Different TZDs have the capacity to modulate arachidonic acid metabolism by a variety of pathways (see Figure 1). Recent evidence indicates that ciglitazone induces differentiation and apoptosis in NSCLC [7]. The mechanisms of ciglitazone's capacity to modulate PGE2 levels in lung adenocarcinoma cells were recently reported [13]. In contrast to pioglitazone and rosiglitazone, ciglitazone mediates COX-2 dependent suppression of PGE2 in NSCLC. Ciglitazone treatment suppressed COX-2 mRNA expression and COX-2 promoter activity but did not modify the expression of enzymes downstream of COX-2 including PGES and 15-PGDH. Utilization of dominant-negative PPARγ showed that suppression of COX-2 and PGE2 by ciglitazone is mediated via non-PPAR pathways.
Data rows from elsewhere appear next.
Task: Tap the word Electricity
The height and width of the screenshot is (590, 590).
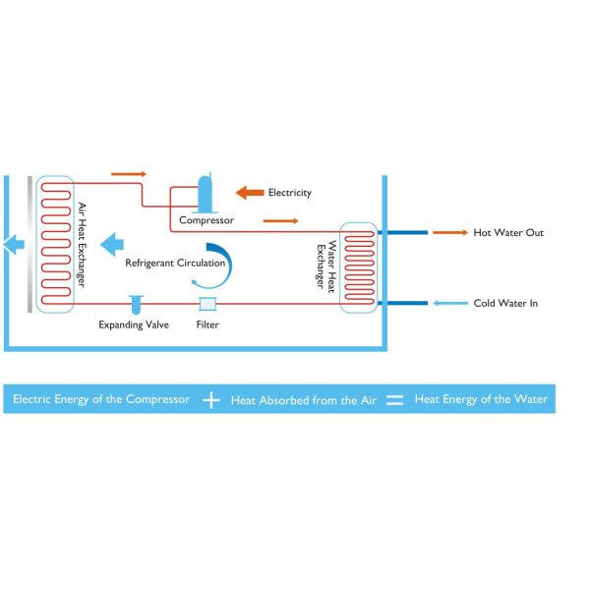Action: pyautogui.click(x=289, y=193)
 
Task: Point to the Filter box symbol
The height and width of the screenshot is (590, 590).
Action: pyautogui.click(x=207, y=304)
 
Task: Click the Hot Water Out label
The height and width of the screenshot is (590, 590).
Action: pyautogui.click(x=508, y=233)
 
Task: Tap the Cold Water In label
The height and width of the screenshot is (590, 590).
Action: pyautogui.click(x=505, y=304)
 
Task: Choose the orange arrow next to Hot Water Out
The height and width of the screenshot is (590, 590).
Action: pyautogui.click(x=450, y=233)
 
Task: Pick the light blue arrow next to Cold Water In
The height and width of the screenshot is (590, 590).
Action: pyautogui.click(x=450, y=304)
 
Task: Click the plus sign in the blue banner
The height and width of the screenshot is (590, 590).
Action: pyautogui.click(x=211, y=400)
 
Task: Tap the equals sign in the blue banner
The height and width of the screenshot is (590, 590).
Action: pyautogui.click(x=394, y=400)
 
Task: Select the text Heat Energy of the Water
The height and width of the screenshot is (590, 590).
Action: pyautogui.click(x=481, y=400)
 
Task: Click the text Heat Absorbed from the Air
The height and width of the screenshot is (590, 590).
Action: pyautogui.click(x=303, y=401)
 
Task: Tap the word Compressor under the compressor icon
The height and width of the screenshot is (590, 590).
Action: pyautogui.click(x=206, y=220)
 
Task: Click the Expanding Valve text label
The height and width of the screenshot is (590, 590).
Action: pyautogui.click(x=134, y=324)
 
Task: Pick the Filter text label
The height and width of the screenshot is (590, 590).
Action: pyautogui.click(x=207, y=324)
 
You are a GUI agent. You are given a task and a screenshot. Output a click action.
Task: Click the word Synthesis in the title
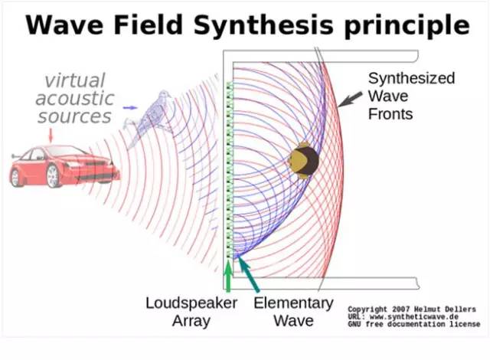[x=263, y=26]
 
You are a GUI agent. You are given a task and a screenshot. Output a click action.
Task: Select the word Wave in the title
[x=64, y=25]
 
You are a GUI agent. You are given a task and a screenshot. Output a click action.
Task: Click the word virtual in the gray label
[x=75, y=80]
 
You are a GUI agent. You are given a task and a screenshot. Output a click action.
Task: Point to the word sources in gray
[x=74, y=116]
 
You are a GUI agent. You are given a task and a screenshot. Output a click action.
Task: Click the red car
[x=65, y=166]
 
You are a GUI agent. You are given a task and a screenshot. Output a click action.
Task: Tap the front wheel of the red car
[x=54, y=176]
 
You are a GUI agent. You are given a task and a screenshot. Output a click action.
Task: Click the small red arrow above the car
[x=51, y=135]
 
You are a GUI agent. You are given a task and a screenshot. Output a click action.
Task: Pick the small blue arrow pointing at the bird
[x=130, y=108]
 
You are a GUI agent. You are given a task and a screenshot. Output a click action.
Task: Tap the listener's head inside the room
[x=303, y=160]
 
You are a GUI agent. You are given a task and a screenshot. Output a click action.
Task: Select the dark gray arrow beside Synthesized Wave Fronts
[x=350, y=100]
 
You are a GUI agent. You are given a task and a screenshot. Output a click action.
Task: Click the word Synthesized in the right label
[x=411, y=78]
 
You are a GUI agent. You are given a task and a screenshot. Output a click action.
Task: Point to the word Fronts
[x=390, y=114]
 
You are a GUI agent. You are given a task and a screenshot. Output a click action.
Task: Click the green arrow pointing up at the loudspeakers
[x=228, y=276]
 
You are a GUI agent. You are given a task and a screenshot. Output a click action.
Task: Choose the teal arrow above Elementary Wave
[x=248, y=273]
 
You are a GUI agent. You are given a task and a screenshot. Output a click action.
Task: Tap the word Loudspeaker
[x=191, y=303]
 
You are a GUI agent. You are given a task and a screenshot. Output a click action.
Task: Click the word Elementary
[x=293, y=303]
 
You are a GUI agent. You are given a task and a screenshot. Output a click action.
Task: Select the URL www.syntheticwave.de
[x=413, y=317]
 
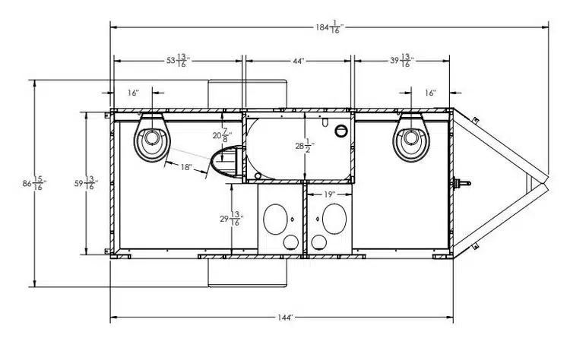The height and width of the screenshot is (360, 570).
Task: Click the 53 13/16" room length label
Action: coord(176,61)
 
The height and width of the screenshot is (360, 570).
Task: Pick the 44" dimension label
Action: coord(296,61)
PPARγ ligands may also interfere with protumorigenic signals derived from COX-2 by interrupting the function of PGE2 G-protein coupled receptors (GPCRs) designated E-prostanoid (EP) receptors 1–4 [70]. Han and Roman found that in NSCLC cell lines, the PPARγ ligands GW1929, 15 dPGJ2, ciglitazone, troglitazone, and rosiglitazone significantly decreased EP2 mRNA and protein levels causing growth inhibition in NSCLC cells [71]. The inhibitory effects of rosiglitazone and ciglitazone but not 15d-PGJ2 were suppressed by the PPARγ antagonist GW9662 suggesting the involvement of PPARγ-dependent and independent mechanisms.
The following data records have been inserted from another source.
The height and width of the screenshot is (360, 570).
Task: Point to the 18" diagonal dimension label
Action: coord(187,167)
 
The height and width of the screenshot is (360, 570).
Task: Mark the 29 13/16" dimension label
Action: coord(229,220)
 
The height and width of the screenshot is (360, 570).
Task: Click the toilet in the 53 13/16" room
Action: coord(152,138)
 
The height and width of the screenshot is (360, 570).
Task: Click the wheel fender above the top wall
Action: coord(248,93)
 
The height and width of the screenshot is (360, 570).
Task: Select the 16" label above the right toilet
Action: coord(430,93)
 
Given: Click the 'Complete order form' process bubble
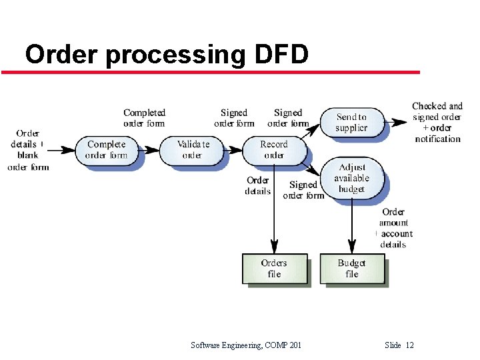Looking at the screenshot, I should click(107, 149).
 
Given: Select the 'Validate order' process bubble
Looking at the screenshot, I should click(193, 149).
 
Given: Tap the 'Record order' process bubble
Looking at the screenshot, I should click(273, 149).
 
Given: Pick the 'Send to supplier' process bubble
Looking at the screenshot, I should click(351, 122).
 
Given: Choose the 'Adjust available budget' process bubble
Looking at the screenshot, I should click(352, 178).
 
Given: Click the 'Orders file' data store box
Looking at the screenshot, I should click(274, 269).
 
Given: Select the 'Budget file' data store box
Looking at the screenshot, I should click(352, 269).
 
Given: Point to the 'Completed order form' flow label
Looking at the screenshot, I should click(144, 118).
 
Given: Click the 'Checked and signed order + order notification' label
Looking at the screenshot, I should click(437, 122).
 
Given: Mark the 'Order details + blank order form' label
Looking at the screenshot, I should click(28, 150).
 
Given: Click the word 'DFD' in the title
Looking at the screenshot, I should click(282, 55).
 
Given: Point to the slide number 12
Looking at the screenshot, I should click(409, 345).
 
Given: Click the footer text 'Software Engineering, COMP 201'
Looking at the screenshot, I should click(245, 345).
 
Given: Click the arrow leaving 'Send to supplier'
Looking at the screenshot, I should click(399, 122).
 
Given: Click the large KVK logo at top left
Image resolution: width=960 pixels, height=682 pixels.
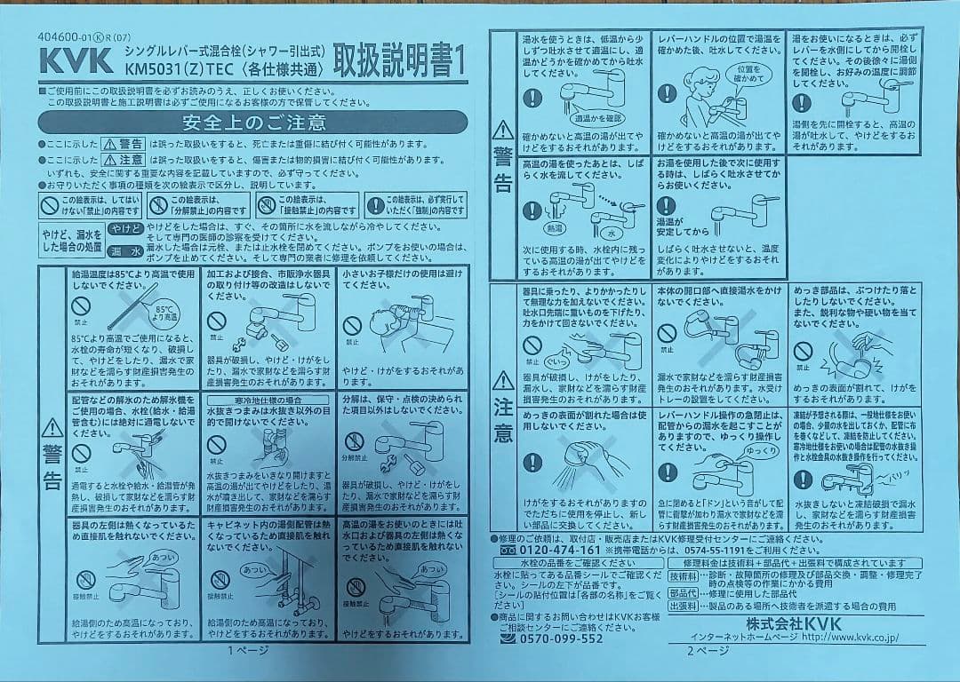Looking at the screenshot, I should [75, 59].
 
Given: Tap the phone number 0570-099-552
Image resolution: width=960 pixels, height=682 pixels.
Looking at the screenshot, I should [562, 638].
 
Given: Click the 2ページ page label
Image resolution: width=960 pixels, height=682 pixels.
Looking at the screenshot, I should [707, 650].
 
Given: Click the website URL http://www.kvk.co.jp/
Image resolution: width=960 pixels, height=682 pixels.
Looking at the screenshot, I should [850, 636].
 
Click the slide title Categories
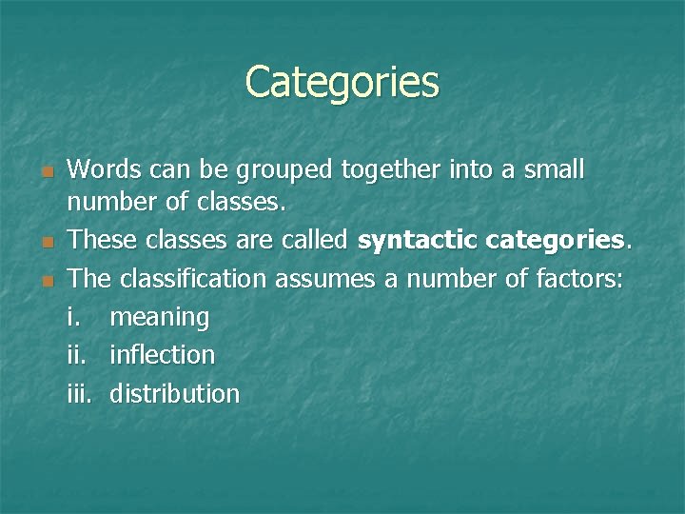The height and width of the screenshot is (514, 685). [x=342, y=82]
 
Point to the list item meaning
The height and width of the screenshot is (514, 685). [x=159, y=317]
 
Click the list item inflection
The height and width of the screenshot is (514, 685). [x=162, y=355]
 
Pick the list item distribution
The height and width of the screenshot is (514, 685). [x=174, y=393]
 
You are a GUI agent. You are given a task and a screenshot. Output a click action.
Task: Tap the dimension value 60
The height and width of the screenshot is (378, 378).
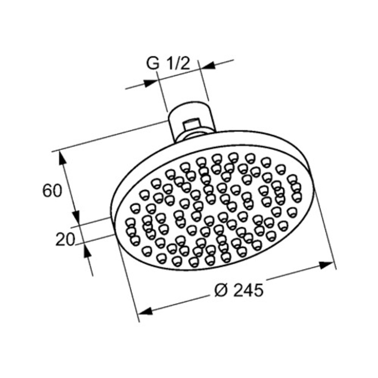[52, 191]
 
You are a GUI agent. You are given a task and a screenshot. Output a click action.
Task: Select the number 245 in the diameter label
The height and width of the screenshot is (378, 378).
[249, 290]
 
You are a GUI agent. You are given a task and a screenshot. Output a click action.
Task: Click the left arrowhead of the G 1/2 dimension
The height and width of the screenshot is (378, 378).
[150, 83]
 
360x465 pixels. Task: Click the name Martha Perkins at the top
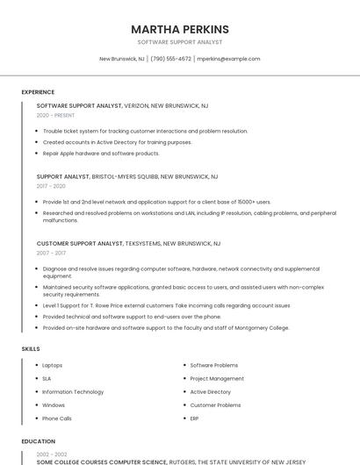(180, 29)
Recently, a retrospective study by Govindarajan et al. demonstrated a significant reduction in lung cancer risk in diabetic patients using the TZD rosiglitazone [72]. Importantly, several clinical studies in diabetes patients have demonstrated an increased risk of cardiovascular events associated with rosiglitazone or pioglitazone treatment [7375]. This is of particular significance in light of cardiovascular toxicity associated with COX-2 inhibition. Recently, several chemoprevention trials are being initiated using TZDs [76]. However, adverse cardiac events are associated with chronic TZD treatment [74]. Based on these findings, future clinical studies attempting to utilize TZDs in prevention of cancer will require selection of patient populations without cardiovascular risk. Prospective clinical studies specifically designed to address the effects of TZDs on cancer, and cardiac outcomes are required. If the anti-inflammatory and antitumor effects of TZDs are derived through pathways distinct from those leading to cardiovascular toxicity, more selective candidate drug molecules may be therapeutically effective, without leading to adverse cardiac events. Thus, more research is required to define opportunities to specifically interfere with PGE2 production, metabolism, or downstream effects. This could ultimately lead to reduction in lung cancer growth or prevention while leaving the steady-state concentrations of desirable eicosanoids in tact [77].

Both elevated COX-2 and reduced PPARγ expression are associated with poor prognosis in lung cancer patients [3, 7880] and recent work has revealed multiple interactions between PPARγ signaling and the COX-2 pathway. The COX-2 product 15d-PGJ2 is an endogenous ligand for PPARγ, and PPARγ activation as a result of elevated 15d-PGJ2 results in COX-2 downregulation in an autoregulatory feedback loop that may contribute to natural resolution of the inflammatory response [46]. Forced expression of PPARγ decreases COX-2 expression in cultured human NSCLC cells and mouse lungs and protects against lung tumor development in a murine model [5, 38]. Synthetic PPARγ ligands, several of which are currently approved for treatment of diabetes, can interrupt several stages of the COX-2/PGE2 protumorigenic pathway, although in certain cases PPARγ ligands may increase COX-2 expression. These effects are primarily mediated through PPARγ-independent pathways (see Table 1). PPARγ ligands may directly decrease COX-2 transcription in an NF-κB-dependent manner [38], or they can interfere with downstream targets such as the PGE2 receptor EP2 [71] or the enzyme responsible for PGE2 catabolism, 15-PGDH [66]. The targets downstream of COX-2 may be useful in light of recent evidence that interfering with COX-2 enzymatic activity may increase risk of cardiovascular events [68]. The discovery that certain PPARγ agonists can specifically reduce PGE2 concentration or expression of EP receptors may aid in the design of strategies to reduce the effects of harmful prostaglandins without impacting production of critical cardioprotective eicosanoids.